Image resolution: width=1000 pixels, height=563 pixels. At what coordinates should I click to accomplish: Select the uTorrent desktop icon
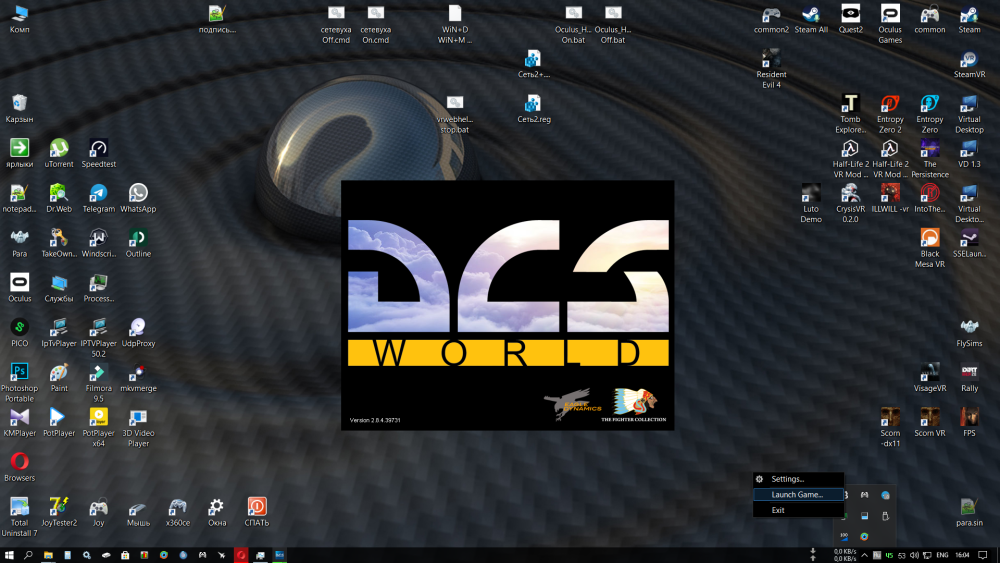[59, 150]
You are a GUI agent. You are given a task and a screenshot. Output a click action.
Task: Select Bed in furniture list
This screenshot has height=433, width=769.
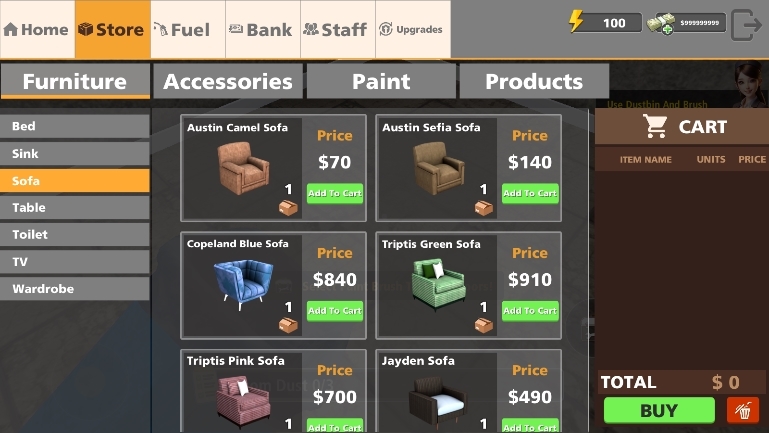click(x=75, y=126)
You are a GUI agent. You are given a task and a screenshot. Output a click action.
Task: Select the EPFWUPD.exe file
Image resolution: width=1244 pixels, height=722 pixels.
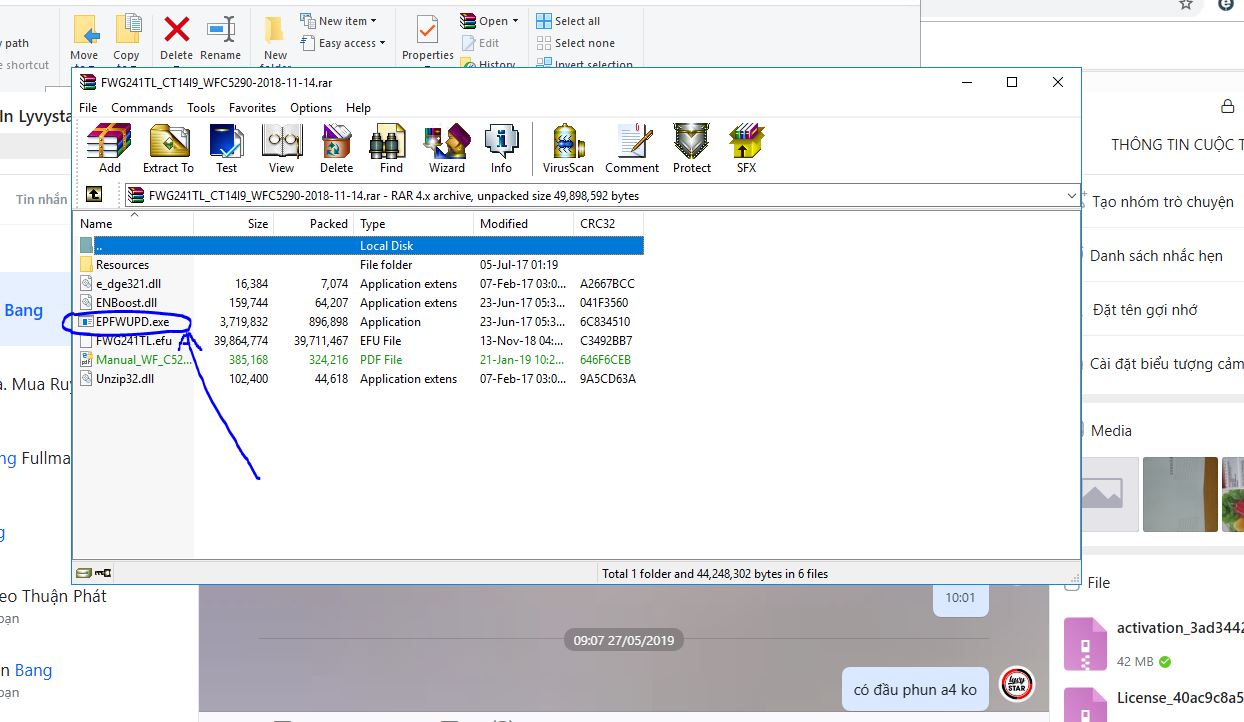(x=132, y=322)

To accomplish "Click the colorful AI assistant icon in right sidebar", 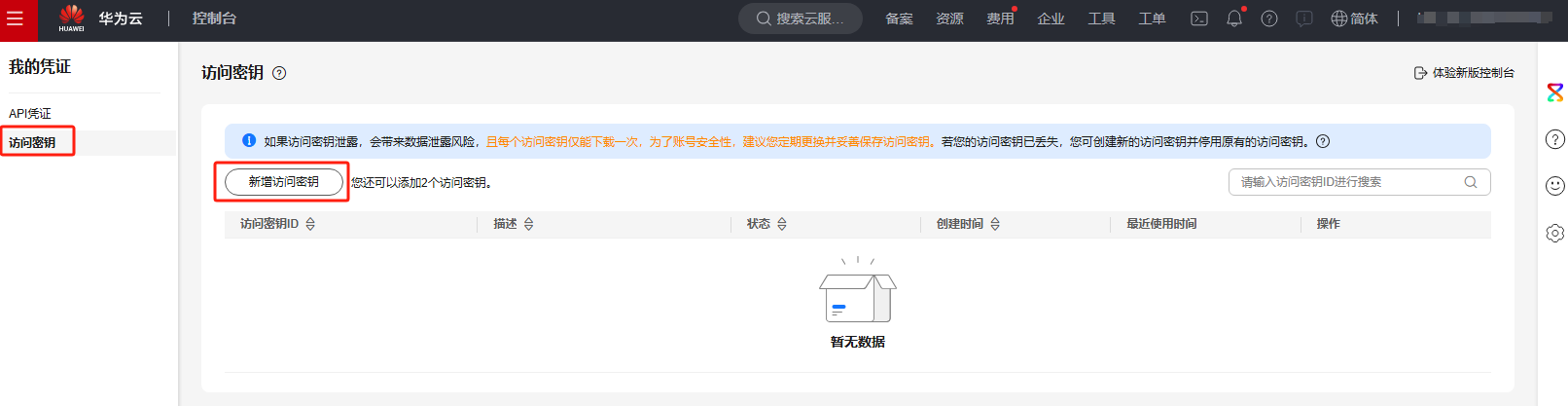I will pyautogui.click(x=1554, y=92).
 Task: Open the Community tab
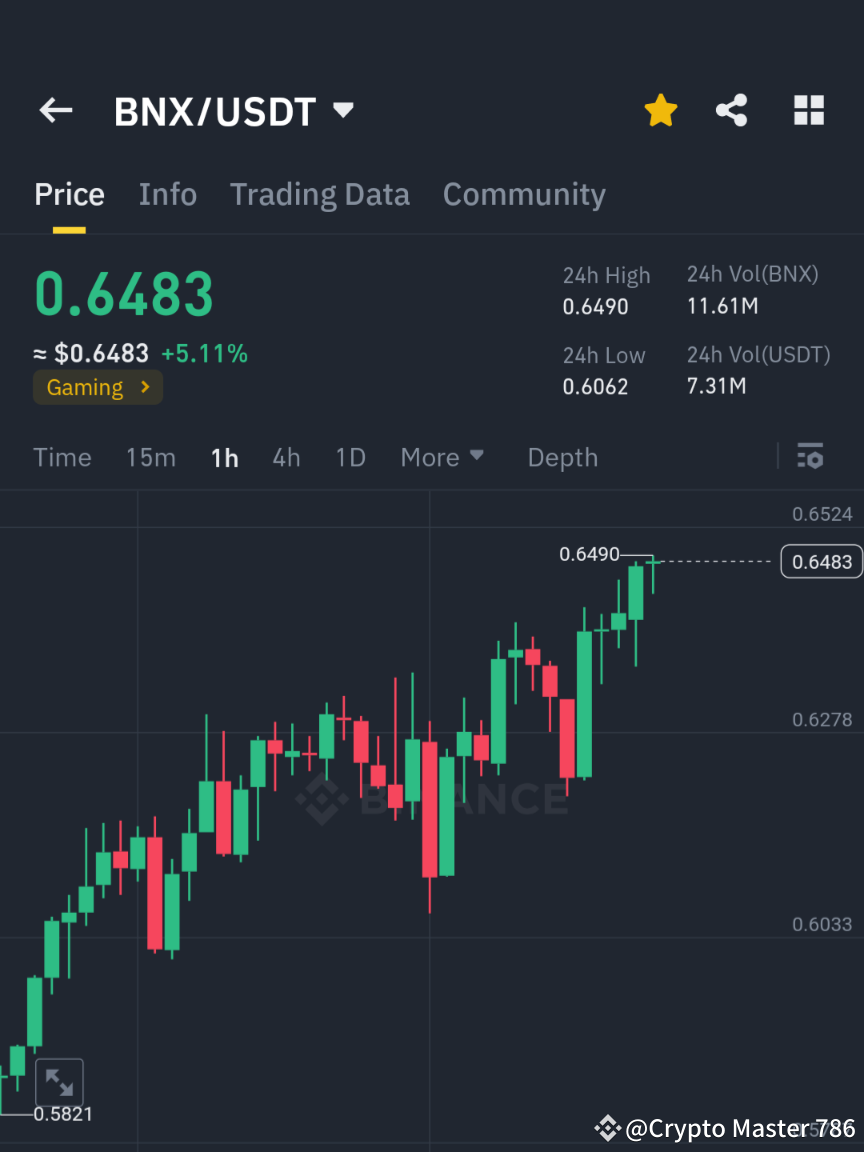[x=524, y=194]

## INSTRUCTIONS FOR THE TASK
Your answer must be the exact lines of the records from the first one through the line containing "Task: Select Bed in furniture list", with no pictures in it.

## SOLVED PROBLEM
Image resolution: width=1000 pixels, height=563 pixels. At what coordinates should I click to accomplish: Select the uTorrent desktop icon
[59, 150]
You are a GUI agent. You are given a task and a screenshot. Output a click action.
Task: Select Bed in furniture list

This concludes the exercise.